__Data shown__:
···
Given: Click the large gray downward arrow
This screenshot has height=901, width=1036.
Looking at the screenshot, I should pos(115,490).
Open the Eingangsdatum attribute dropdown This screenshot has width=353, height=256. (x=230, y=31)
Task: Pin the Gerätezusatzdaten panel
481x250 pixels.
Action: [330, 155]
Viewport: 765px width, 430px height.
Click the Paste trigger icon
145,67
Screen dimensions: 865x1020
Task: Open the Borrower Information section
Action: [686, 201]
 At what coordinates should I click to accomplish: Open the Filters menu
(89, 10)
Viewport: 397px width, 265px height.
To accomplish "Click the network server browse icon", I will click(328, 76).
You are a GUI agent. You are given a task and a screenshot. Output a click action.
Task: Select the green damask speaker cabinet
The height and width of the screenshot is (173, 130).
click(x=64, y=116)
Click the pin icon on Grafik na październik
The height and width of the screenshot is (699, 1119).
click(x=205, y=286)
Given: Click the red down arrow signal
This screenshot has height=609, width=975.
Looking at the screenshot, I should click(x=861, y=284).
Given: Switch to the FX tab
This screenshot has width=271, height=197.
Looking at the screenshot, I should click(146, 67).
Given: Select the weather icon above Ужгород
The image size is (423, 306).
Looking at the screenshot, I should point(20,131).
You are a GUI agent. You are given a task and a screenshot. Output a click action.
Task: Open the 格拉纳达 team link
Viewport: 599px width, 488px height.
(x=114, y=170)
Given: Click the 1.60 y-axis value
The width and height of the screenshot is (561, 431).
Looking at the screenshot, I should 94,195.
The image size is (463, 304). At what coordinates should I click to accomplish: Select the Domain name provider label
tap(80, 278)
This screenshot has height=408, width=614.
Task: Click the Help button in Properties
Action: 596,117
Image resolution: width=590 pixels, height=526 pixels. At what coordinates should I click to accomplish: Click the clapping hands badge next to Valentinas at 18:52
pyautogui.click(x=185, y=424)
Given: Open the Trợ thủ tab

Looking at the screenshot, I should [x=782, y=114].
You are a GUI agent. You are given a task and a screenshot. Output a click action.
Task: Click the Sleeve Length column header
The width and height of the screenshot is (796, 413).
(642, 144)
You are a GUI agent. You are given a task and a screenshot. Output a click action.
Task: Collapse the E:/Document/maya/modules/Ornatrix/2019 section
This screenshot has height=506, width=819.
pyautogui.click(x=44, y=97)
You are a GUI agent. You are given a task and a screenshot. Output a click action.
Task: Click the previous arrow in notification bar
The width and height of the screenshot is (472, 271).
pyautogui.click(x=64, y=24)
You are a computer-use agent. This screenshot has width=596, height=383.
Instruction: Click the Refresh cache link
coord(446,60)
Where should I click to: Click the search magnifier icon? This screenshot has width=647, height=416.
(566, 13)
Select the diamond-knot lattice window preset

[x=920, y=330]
···
__What to produce__:
Would you write down every record again, exactly?

__Task output__:
Given: Click the large gray downward arrow
This screenshot has height=901, width=1036.
Looking at the screenshot, I should pos(115,490).
Open the Eingangsdatum attribute dropdown This screenshot has width=353, height=256. (x=230, y=31)
Task: Pin the Gerätezusatzdaten panel
481x250 pixels.
Action: [330, 155]
Viewport: 765px width, 430px height.
Click the Paste trigger icon
145,67
Screen dimensions: 865x1020
Task: Open the Borrower Information section
Action: [686, 201]
 At what coordinates should I click to accomplish: Open the Filters menu
(89, 10)
Viewport: 397px width, 265px height.
To accomplish "Click the network server browse icon", I will click(328, 76).
You are a GUI agent. You are given a task and a screenshot. Output a click action.
Task: Select the green damask speaker cabinet
The height and width of the screenshot is (173, 130).
click(x=64, y=116)
Click the pin icon on Grafik na październik
The height and width of the screenshot is (699, 1119).
click(x=205, y=286)
Given: Click the red down arrow signal
This screenshot has height=609, width=975.
Looking at the screenshot, I should click(x=861, y=284).
Given: Switch to the FX tab
This screenshot has width=271, height=197.
Looking at the screenshot, I should click(146, 67).
Given: Select the weather icon above Ужгород
The image size is (423, 306).
Looking at the screenshot, I should point(20,131).
You are a GUI agent. You are given a task and a screenshot. Output a click action.
Task: Open the 格拉纳达 team link
Viewport: 599px width, 488px height.
(x=114, y=170)
Given: Click the 1.60 y-axis value
The width and height of the screenshot is (561, 431).
Looking at the screenshot, I should 94,195.
The image size is (463, 304). At what coordinates should I click to accomplish: Select the Domain name provider label
tap(80, 278)
This screenshot has height=408, width=614.
Task: Click the Help button in Properties
Action: 596,117
Image resolution: width=590 pixels, height=526 pixels. At what coordinates should I click to accomplish: Click the clapping hands badge next to Valentinas at 18:52
pyautogui.click(x=185, y=424)
Given: Open the Trợ thủ tab

Looking at the screenshot, I should [x=782, y=114].
You are a GUI agent. You are given a task and a screenshot. Output a click action.
Task: Click the Sleeve Length column header
The width and height of the screenshot is (796, 413).
(642, 144)
You are a GUI agent. You are given a task and a screenshot. Output a click action.
Task: Collapse the E:/Document/maya/modules/Ornatrix/2019 section
This screenshot has height=506, width=819.
pyautogui.click(x=44, y=97)
You are a GUI agent. You are given a task and a screenshot. Output a click action.
Task: Click the previous arrow in notification bar
The width and height of the screenshot is (472, 271).
pyautogui.click(x=64, y=24)
You are a computer-use agent. This screenshot has width=596, height=383.
Instruction: Click the Refresh cache link
coord(446,60)
Where should I click to: Click the search magnifier icon? This screenshot has width=647, height=416.
(566, 13)
Select the diamond-knot lattice window preset

[x=920, y=330]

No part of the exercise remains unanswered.